— Stored records —

[Start of section]

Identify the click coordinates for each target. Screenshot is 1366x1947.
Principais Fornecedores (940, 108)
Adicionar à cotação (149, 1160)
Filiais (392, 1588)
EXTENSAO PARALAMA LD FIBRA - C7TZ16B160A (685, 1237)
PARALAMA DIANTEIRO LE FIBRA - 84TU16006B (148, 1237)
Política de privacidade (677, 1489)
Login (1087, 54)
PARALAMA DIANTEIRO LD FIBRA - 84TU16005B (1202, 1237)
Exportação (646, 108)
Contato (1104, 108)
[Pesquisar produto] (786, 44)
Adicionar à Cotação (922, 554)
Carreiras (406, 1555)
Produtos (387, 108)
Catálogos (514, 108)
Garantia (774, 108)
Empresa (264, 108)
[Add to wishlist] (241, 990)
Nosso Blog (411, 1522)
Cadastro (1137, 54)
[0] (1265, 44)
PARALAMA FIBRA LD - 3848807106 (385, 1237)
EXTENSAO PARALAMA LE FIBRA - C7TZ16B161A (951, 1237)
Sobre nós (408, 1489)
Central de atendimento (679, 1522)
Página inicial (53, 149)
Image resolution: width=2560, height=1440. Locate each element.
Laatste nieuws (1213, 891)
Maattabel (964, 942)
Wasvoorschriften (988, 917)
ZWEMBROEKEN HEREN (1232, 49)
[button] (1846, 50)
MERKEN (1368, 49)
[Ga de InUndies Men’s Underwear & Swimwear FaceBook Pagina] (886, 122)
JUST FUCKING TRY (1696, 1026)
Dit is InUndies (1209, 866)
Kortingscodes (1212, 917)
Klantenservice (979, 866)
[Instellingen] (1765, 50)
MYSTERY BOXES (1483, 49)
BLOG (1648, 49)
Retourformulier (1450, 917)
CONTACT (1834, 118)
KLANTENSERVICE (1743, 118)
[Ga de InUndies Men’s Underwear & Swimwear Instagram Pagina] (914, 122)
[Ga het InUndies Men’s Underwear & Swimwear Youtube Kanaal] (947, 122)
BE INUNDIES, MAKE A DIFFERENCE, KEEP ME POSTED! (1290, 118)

[End of section]

— Problem to work on —
The lines holding the word "EXTENSAO" are the answer. Find them in the entries and copy them.

— Solution for this exercise —
EXTENSAO PARALAMA LD FIBRA - C7TZ16B160A (685, 1237)
EXTENSAO PARALAMA LE FIBRA - C7TZ16B161A (951, 1237)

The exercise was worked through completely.